• Records for this task
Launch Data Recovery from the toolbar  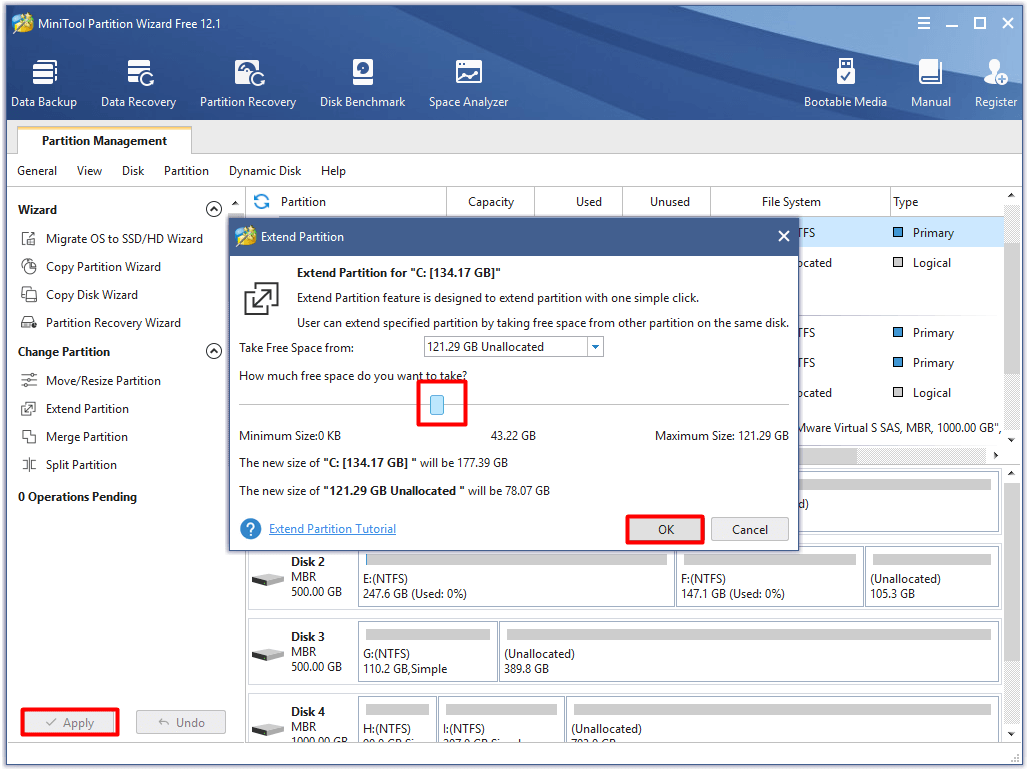tap(138, 83)
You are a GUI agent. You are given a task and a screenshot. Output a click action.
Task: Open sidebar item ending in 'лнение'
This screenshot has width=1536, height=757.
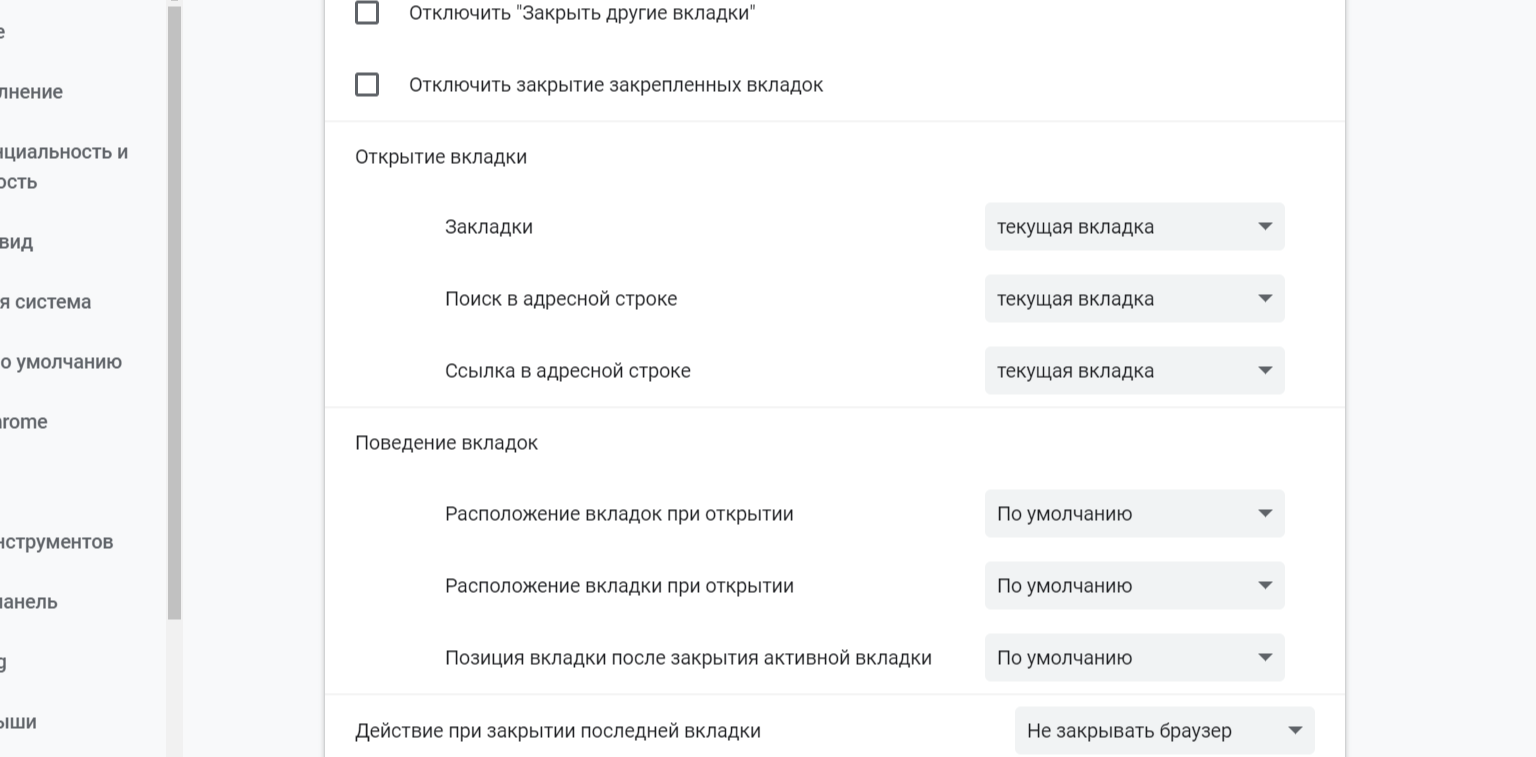click(32, 92)
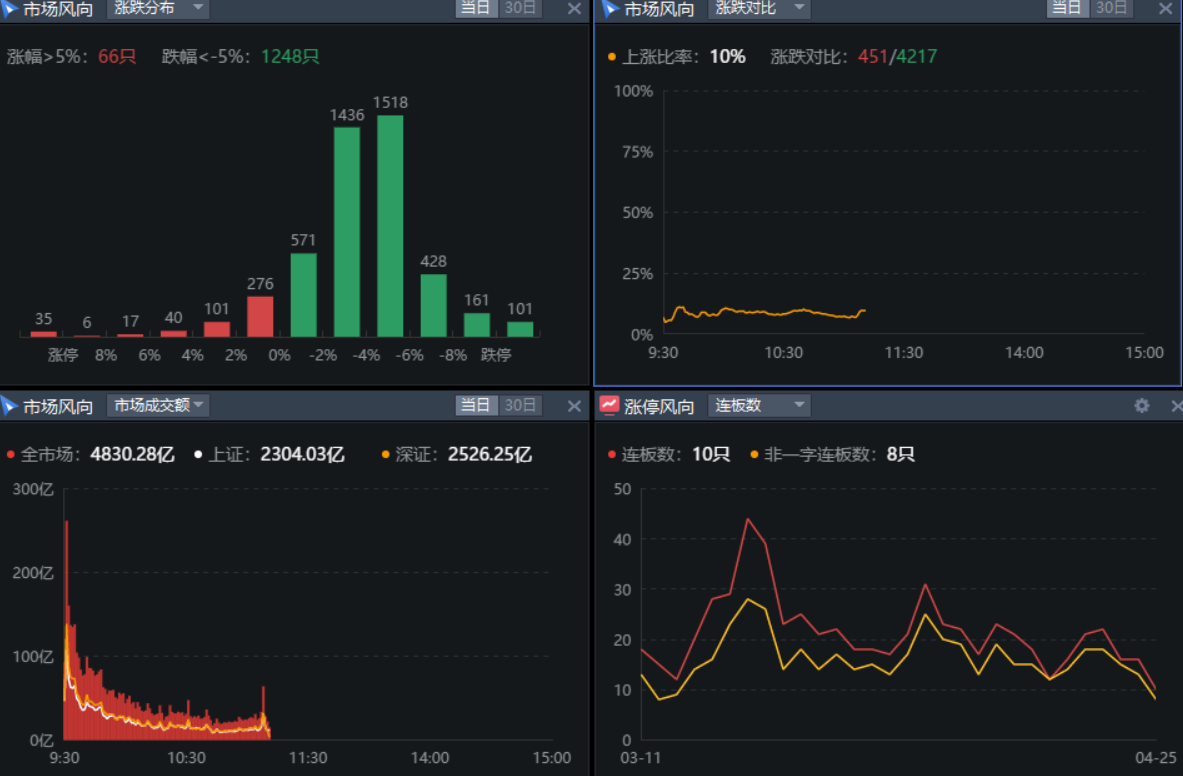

• Problem statement
Could you return each line, unchanged, from the line containing "You are a GUI" through the last line of the entries above, leaving out the pictures?

• Exercise output
You are a GUI agent. You are given a task and a screenshot. Output a click action.
Task: Open sidebar item ending in 'лнение'
This screenshot has width=1536, height=757.
click(32, 92)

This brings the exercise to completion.